Straight off the plane from Boston, my husband says he's been craving the fried wings from this chicken place that opened up a couple weeks ago, despite some craziness on a previous visit when they ran out of chicken. So we head over.

Right away though, we make a mistake. Despite looking like a McDonald's, there actually is table service at Kyochon. We ordered at the counter, which is apparently only for to-go orders. We were told it would take an hour and a half.

I thought, this chicken had better be awesome.

So we went a few doors down, passing a samgyeopsal place that's supposed to be really good and smells like it (samgyeopsal is grilled slices of pork belly), to get a drink and some ttukbokki, chewy rice cakes in spicy sauce, to tide us over.

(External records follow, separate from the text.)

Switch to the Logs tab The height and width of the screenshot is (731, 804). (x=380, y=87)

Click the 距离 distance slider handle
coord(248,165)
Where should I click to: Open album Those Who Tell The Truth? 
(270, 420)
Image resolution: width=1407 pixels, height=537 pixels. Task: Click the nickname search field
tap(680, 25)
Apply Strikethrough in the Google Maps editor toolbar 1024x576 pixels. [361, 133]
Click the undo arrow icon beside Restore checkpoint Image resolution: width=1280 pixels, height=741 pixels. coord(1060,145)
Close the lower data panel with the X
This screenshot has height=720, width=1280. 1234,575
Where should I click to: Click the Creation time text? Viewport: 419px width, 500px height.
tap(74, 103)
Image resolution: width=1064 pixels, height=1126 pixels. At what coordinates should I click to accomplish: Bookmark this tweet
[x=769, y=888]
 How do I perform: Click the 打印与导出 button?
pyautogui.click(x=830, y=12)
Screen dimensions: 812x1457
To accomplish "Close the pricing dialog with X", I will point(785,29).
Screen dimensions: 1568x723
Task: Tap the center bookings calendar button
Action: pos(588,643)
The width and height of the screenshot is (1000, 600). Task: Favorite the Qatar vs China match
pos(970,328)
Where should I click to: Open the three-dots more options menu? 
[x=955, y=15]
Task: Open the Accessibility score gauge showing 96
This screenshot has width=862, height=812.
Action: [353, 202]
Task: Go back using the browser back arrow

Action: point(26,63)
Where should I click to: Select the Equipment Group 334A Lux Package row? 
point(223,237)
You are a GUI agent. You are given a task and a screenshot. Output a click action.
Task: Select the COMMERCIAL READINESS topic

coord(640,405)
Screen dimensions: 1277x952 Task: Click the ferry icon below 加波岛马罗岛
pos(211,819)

An hour later, we decide to try our luck and return to Kyochon. No luck. We take a seat and wait some more. Fortunately, we had brought the Sunday paper.

To condense our long ordeal, we eventually got served, two hours after ordering. This was really because of the to-go mixup, the waitress said. I noticed she was telling other customers who ordered at table that the wait was 30-40 minutes. Still long, but manageable.

We got the original and the spicy wings. Usually I hate wings. I hate chicken skin and bones, and that's pretty much all there is. I like the crisp-skinned wings dusted with pepper salt at Furaibo, but that's it.

Now I can add Kyochon to that list. The wings were well fried, and there was no hint of flabby undercooked skin. The original wings seemed to have garlic bits embedded in the batter, which gave them a toasted-garlic flavor. My spicy wings were spicy, but oh so tasty... I thought the originals were bland by comparison, although my husband said that was because my taste buds had been singed by the hot wings. Very possible.

You get diced pickled daikon on the side. Not my thing, but I downed a few cubes to try to quench the fire inside.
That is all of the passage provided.